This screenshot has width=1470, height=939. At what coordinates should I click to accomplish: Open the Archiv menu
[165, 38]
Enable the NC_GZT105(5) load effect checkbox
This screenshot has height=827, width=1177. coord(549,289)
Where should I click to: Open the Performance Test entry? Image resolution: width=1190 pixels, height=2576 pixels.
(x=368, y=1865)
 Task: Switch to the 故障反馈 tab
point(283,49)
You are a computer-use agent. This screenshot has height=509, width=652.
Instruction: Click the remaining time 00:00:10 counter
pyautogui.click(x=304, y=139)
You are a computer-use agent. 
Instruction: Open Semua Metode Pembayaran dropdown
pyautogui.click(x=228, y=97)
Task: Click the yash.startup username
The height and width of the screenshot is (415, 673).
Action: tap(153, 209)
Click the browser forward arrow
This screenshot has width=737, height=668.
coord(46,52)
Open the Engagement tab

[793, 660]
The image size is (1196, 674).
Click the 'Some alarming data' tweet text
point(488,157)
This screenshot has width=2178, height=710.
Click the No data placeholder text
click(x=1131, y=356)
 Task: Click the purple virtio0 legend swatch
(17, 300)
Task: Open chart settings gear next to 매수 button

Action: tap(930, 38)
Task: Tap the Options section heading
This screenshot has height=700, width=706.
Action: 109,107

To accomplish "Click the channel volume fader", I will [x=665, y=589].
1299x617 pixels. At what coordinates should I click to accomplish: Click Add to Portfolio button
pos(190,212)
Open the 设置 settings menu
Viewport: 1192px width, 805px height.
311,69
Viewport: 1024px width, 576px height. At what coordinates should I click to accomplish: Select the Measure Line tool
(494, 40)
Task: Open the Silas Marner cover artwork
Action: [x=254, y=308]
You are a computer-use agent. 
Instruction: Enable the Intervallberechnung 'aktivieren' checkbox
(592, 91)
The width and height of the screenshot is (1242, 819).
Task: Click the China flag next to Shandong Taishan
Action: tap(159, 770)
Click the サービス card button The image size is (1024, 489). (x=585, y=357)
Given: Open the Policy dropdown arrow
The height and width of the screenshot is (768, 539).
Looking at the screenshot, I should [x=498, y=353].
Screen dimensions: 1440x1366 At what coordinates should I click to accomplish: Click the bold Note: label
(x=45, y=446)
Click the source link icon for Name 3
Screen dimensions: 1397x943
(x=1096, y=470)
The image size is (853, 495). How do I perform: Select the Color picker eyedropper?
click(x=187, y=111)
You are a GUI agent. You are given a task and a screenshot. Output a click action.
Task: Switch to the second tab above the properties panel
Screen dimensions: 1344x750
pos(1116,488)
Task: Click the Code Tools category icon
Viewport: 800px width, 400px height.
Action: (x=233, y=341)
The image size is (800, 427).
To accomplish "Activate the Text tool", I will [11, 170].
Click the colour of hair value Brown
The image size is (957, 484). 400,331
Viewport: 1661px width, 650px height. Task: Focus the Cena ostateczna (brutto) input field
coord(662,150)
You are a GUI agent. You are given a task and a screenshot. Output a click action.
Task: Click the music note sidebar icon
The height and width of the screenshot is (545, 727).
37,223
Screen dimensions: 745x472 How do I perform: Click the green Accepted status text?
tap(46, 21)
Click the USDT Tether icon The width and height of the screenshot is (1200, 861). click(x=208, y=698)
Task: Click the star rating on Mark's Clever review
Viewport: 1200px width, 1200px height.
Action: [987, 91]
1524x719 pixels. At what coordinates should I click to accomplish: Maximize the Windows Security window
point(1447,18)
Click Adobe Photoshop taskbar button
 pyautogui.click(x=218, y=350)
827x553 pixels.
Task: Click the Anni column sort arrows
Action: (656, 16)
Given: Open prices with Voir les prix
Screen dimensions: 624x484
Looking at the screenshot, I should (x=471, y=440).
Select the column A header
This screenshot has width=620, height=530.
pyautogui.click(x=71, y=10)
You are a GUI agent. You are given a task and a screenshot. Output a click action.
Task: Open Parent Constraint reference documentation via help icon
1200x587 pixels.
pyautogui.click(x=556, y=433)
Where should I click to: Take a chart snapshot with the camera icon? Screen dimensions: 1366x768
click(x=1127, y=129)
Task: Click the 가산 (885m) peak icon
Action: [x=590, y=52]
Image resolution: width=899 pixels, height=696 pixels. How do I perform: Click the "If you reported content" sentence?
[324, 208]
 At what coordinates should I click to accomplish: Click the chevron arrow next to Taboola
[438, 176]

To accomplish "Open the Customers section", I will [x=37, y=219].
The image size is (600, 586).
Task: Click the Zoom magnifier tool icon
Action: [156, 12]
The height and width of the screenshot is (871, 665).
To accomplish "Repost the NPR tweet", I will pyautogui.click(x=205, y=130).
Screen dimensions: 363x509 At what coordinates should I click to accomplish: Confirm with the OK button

- [WHAT YOU HAVE TO DO]
Having read the records, return each one exactly.

- [SOLUTION TO THIS TASK]
This screenshot has width=1470, height=939. At what coordinates should I click to accomplish: Open the Archiv menu
[165, 38]
Enable the NC_GZT105(5) load effect checkbox
This screenshot has height=827, width=1177. coord(549,289)
Where should I click to: Open the Performance Test entry? Image resolution: width=1190 pixels, height=2576 pixels.
(x=368, y=1865)
 Task: Switch to the 故障反馈 tab
point(283,49)
You are a computer-use agent. This screenshot has height=509, width=652.
Instruction: Click the remaining time 00:00:10 counter
pyautogui.click(x=304, y=139)
You are a computer-use agent. 
Instruction: Open Semua Metode Pembayaran dropdown
pyautogui.click(x=228, y=97)
Task: Click the yash.startup username
The height and width of the screenshot is (415, 673).
Action: tap(153, 209)
Click the browser forward arrow
This screenshot has width=737, height=668.
coord(46,52)
Open the Engagement tab

[793, 660]
The image size is (1196, 674).
Click the 'Some alarming data' tweet text
point(488,157)
This screenshot has width=2178, height=710.
Click the No data placeholder text
click(x=1131, y=356)
 Task: Click the purple virtio0 legend swatch
(17, 300)
Task: Open chart settings gear next to 매수 button

Action: tap(930, 38)
Task: Tap the Options section heading
This screenshot has height=700, width=706.
Action: 109,107

To accomplish "Click the channel volume fader", I will [x=665, y=589].
1299x617 pixels. At what coordinates should I click to accomplish: Click Add to Portfolio button
pos(190,212)
Open the 设置 settings menu
Viewport: 1192px width, 805px height.
311,69
Viewport: 1024px width, 576px height. At what coordinates should I click to accomplish: Select the Measure Line tool
(494, 40)
Task: Open the Silas Marner cover artwork
Action: [x=254, y=308]
You are a computer-use agent. 
Instruction: Enable the Intervallberechnung 'aktivieren' checkbox
(592, 91)
The width and height of the screenshot is (1242, 819).
Task: Click the China flag next to Shandong Taishan
Action: tap(159, 770)
Click the サービス card button The image size is (1024, 489). (x=585, y=357)
Given: Open the Policy dropdown arrow
The height and width of the screenshot is (768, 539).
Looking at the screenshot, I should [x=498, y=353].
Screen dimensions: 1440x1366 At what coordinates should I click to accomplish: Click the bold Note: label
(x=45, y=446)
Click the source link icon for Name 3
Screen dimensions: 1397x943
(x=1096, y=470)
The image size is (853, 495). How do I perform: Select the Color picker eyedropper?
click(x=187, y=111)
You are a GUI agent. You are given a task and a screenshot. Output a click action.
Task: Switch to the second tab above the properties panel
Screen dimensions: 1344x750
pos(1116,488)
Task: Click the Code Tools category icon
Viewport: 800px width, 400px height.
Action: (x=233, y=341)
The image size is (800, 427).
To accomplish "Activate the Text tool", I will [11, 170].
Click the colour of hair value Brown
The image size is (957, 484). 400,331
Viewport: 1661px width, 650px height. Task: Focus the Cena ostateczna (brutto) input field
coord(662,150)
You are a GUI agent. You are given a task and a screenshot. Output a click action.
Task: Click the music note sidebar icon
The height and width of the screenshot is (545, 727).
37,223
Screen dimensions: 745x472 How do I perform: Click the green Accepted status text?
tap(46, 21)
Click the USDT Tether icon The width and height of the screenshot is (1200, 861). click(x=208, y=698)
Task: Click the star rating on Mark's Clever review
Viewport: 1200px width, 1200px height.
Action: [987, 91]
1524x719 pixels. At what coordinates should I click to accomplish: Maximize the Windows Security window
point(1447,18)
Click Adobe Photoshop taskbar button
 pyautogui.click(x=218, y=350)
827x553 pixels.
Task: Click the Anni column sort arrows
Action: (656, 16)
Given: Open prices with Voir les prix
Screen dimensions: 624x484
Looking at the screenshot, I should (x=471, y=440).
Select the column A header
This screenshot has width=620, height=530.
pyautogui.click(x=71, y=10)
You are a GUI agent. You are given a task and a screenshot. Output a click action.
Task: Open Parent Constraint reference documentation via help icon
1200x587 pixels.
pyautogui.click(x=556, y=433)
Where should I click to: Take a chart snapshot with the camera icon? Screen dimensions: 1366x768
click(x=1127, y=129)
Task: Click the 가산 (885m) peak icon
Action: [x=590, y=52]
Image resolution: width=899 pixels, height=696 pixels. How do I perform: Click the "If you reported content" sentence?
[324, 208]
 At what coordinates should I click to accomplish: Click the chevron arrow next to Taboola
[438, 176]

To accomplish "Open the Customers section", I will [x=37, y=219].
The image size is (600, 586).
Task: Click the Zoom magnifier tool icon
Action: [156, 12]
The height and width of the screenshot is (871, 665).
To accomplish "Repost the NPR tweet", I will pyautogui.click(x=205, y=130).
Screen dimensions: 363x509 At what coordinates should I click to accomplish: Confirm with the OK button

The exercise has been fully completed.